The DESOLINATION project, funded by the European Union’s Horizon 2020 program, is making remarkable strides in its mission to decarbonize desalination. One of the most exciting developments comes from our work on optimizing heat exchangers for use in supercritical carbon dioxide (sCO2) Brayton cycles. These innovations could revolutionize how we generate power from renewable energy sources like solar power. Here’s a closer look at how Computational Fluid Dynamics (CFD) is playing a key role in this effort.
The Role of CFD: Optimizing Heat Exchanger Performance

Designing heat exchangers that can operate under these extreme conditions is no small feat. To ensure the best possible design, DESOLINATION is using Computational Fluid Dynamics (CFD)—a powerful computer tool that models how fluids flow and how heat is transferred in complex systems.

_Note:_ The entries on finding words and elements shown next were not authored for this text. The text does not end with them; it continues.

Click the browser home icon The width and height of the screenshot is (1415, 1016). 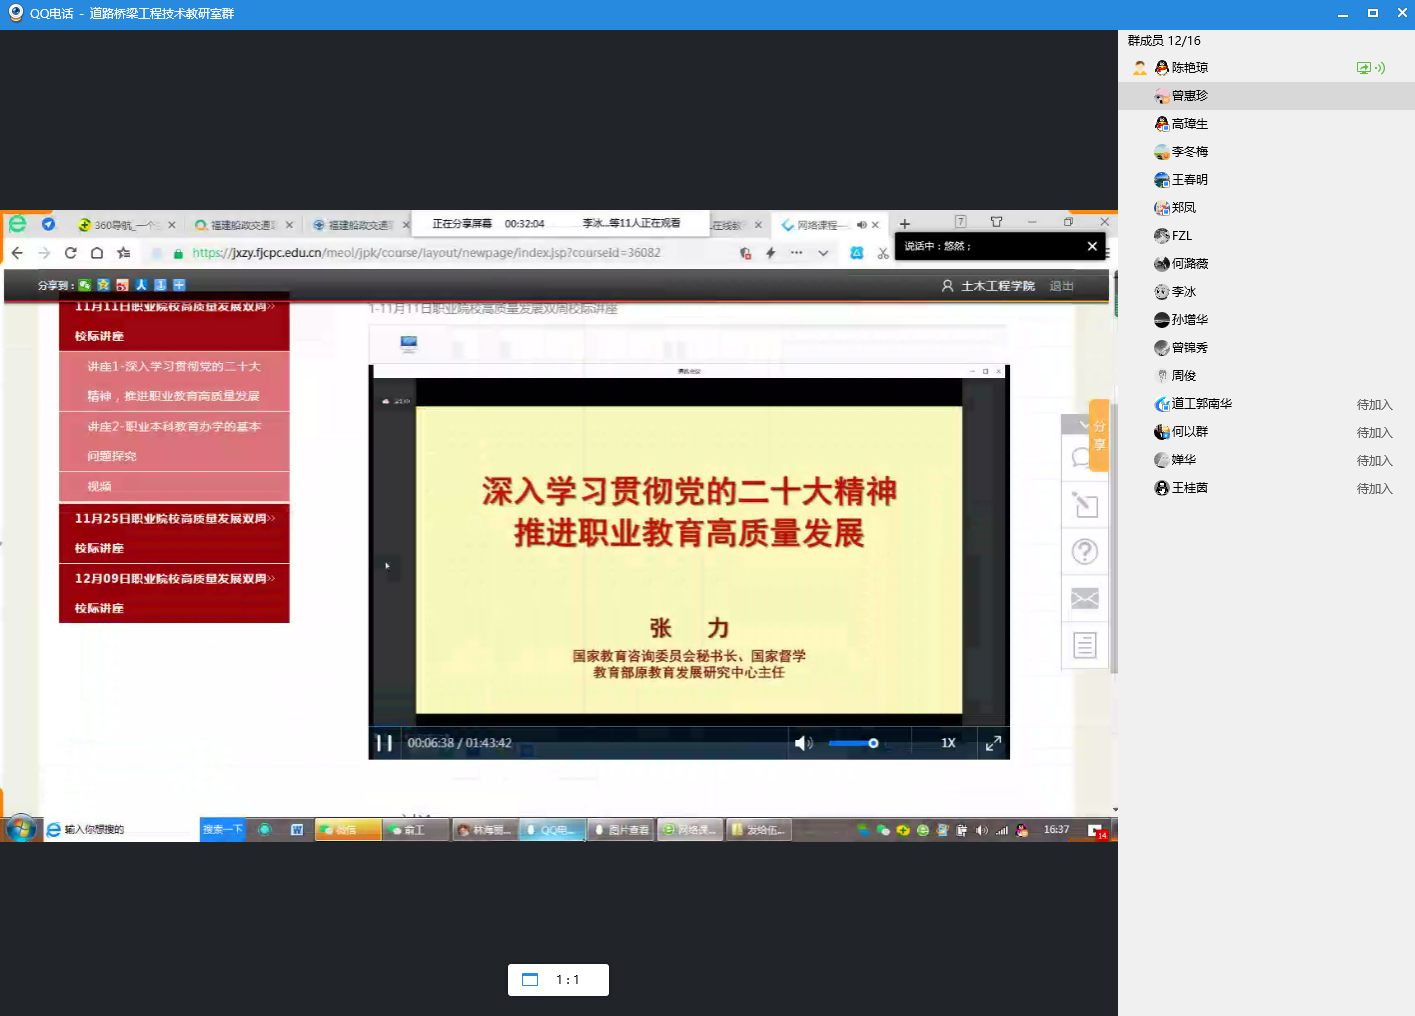tap(97, 253)
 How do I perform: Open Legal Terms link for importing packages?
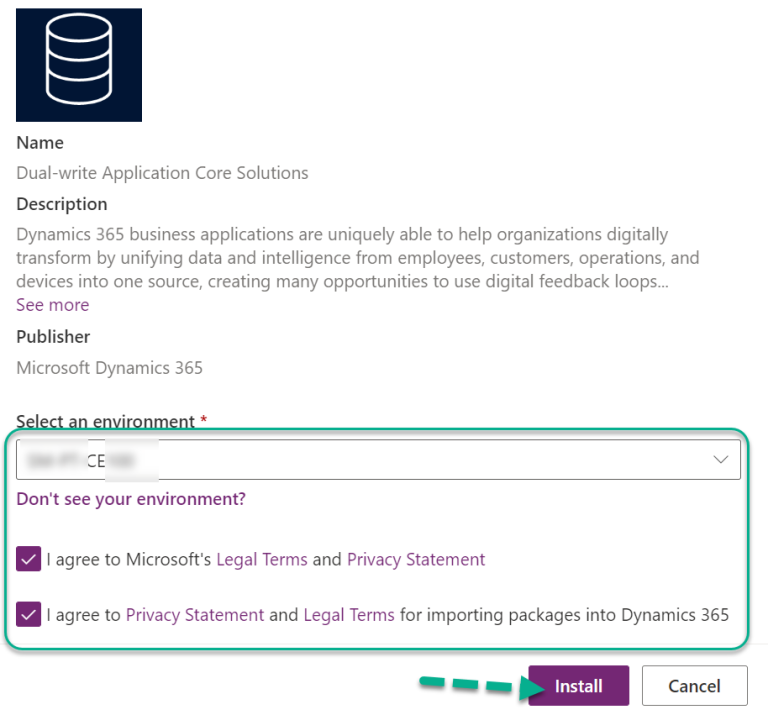(x=349, y=615)
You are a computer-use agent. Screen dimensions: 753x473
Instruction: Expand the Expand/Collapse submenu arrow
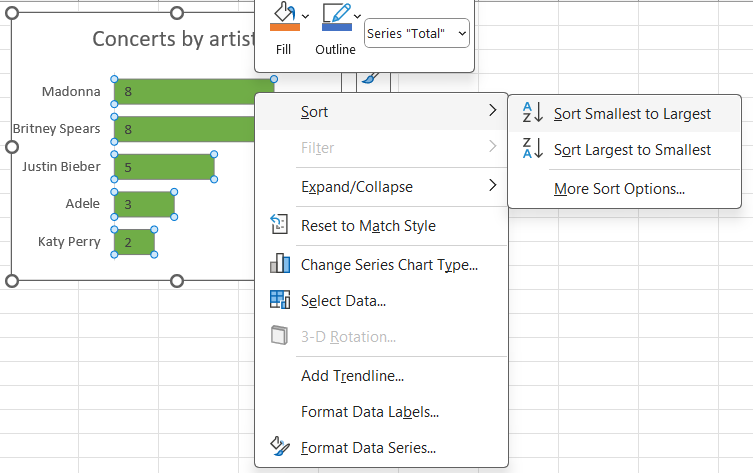(492, 186)
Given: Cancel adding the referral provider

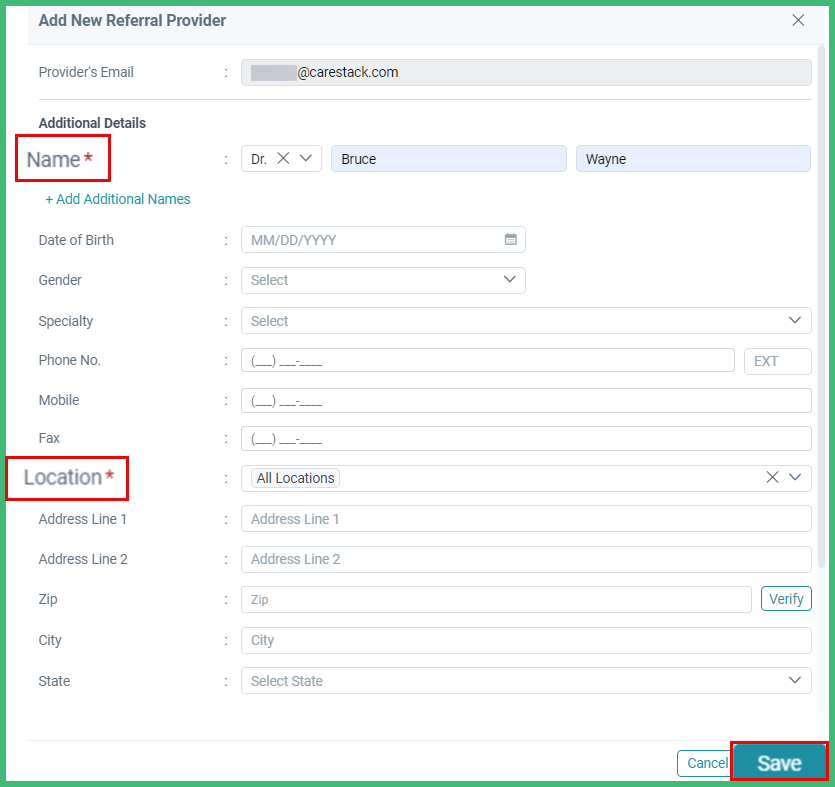Looking at the screenshot, I should pyautogui.click(x=707, y=763).
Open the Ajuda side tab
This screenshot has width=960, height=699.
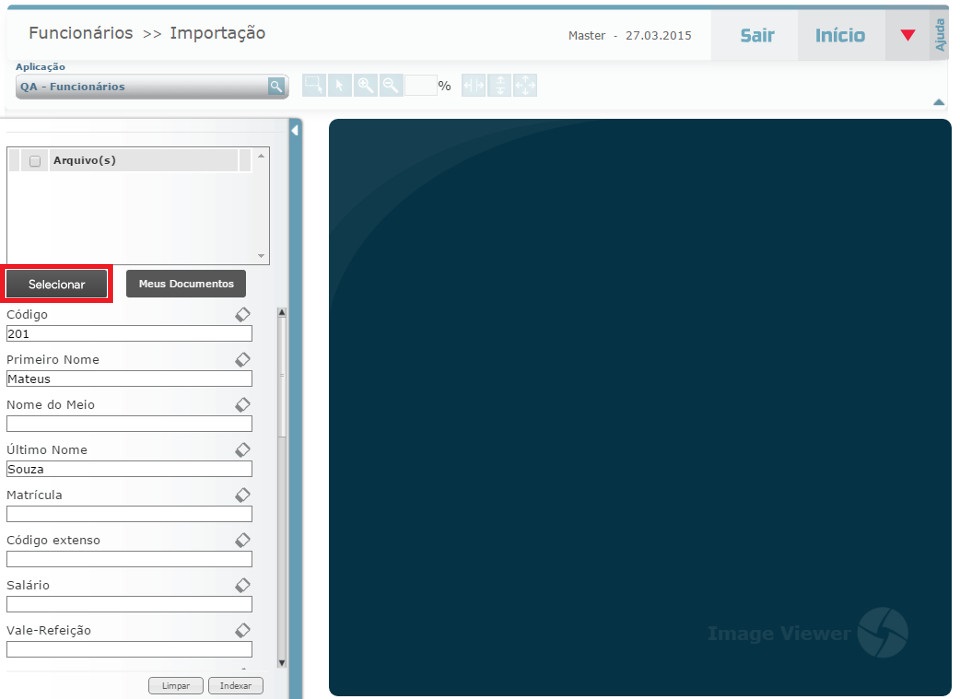tap(940, 35)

CFD allows the project team (particularly TEMISTh) to simulate the performance of the heat exchanger in a virtual environment. This includes analyzing key factors such as:

  • Thermal efficiency: How well the exchanger transfers heat from one fluid to another.
  • Pressure drop: The reduction in pressure that occurs as the fluid flows through the heat exchanger, which can impact overall system performance.
  • Thermomechanical constraints: The structural stresses the exchanger must withstand at high temperatures and pressures.

By using CFD, the team can find the optimal balance between thermal efficiency and pressure drop, ensuring the heat exchanger performs well while remaining durable.

What Are Heat Exchangers and Why Are They Important?

A heat exchanger is a device that transfers heat from one fluid (either a liquid or gas) to another. In energy systems, they are essential for converting heat into usable power. In the DESOLINATION project, the goal is to create highly efficient heat exchangers that can operate under extreme conditions—temperatures as high as 600°C and pressures up to 250 bars. These conditions are required for a supercritical carbon dioxide (sCO2) Brayton cycle, a process that uses heat to generate electricity more efficiently than traditional steam cycles.

Real-World Testing at King Saud University

After fine-tuning the design using CFD, the next step is real-world testing. The team plans to run these heat exchangers for 4,000 hours at a pilot plant in King Saud University. These tests will move the project closer to Technology Readiness Level (TRL) 7, meaning the technology will be ready for deployment in real-world systems.

The Role of CFD: Optimizing Heat Exchanger Performance

The preliminary results from these simulations are promising. The team believes that their designs could push the limits of what’s possible for heat exchangers in sCO2 Brayton cycles. If successful, these innovations will pave the way for more efficient concentrating solar power (CSP) plants, where solar energy is concentrated to generate high levels of heat, which can then be used to produce electricity.

CFD: More Than Just an Engineering Tool

Beyond its technical capabilities, CFD has also proven to be a powerful communication tool. The simulations it creates provide visually engaging representations of how heat and fluids move through the system, making it easier to explain the science behind the project to a broader audience.

By using CFD to design and optimize these cutting-edge heat exchangers, the DESOLINATION project is taking a huge step toward more sustainable and efficient energy systems, bringing us closer to a future where desalination can be powered by clean, renewable energy.